- Excerpted passage:
╭──
So because of that, a lot of the best workers in oil and gas are those that can recognize problems quickly and alleviate them before they get out of control.

Luckily for future students at Nicholls State University, a new facility is about to be opened, which will focus solely on giving students hands-on training so that they can have problem-solving experience before they ever get in real-life situations.

It’s called a virtual well control and well drilling lab, and it gives students a virtual world to experiment with before they ever step foot on an offshore platform.

The facility is currently being built at Nicholls – a $170,000 project that’s being funded by industry leaders and other donors the school’s oil and gas program has throughout the year.

It’s completion will be a game-changer, according to Mike Gautreaux, the executive director of the school’s Petroleum Engineering Technology and Safety Management program.
╰──
- Your instructions: In the passage about the new Nicholls State lab, what does the facility being built cost?

- Dataset extract:
╭──
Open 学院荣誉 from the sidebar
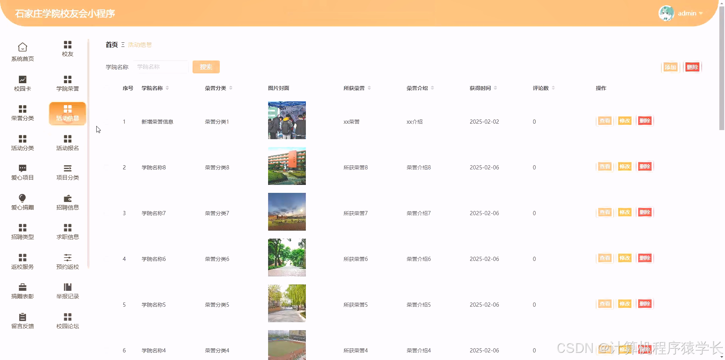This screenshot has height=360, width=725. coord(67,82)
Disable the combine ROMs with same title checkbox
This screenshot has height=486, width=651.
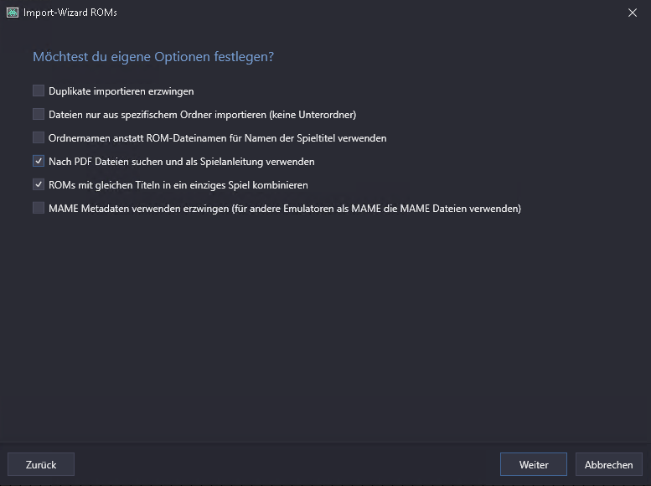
╰──
- Problem solution: $170,000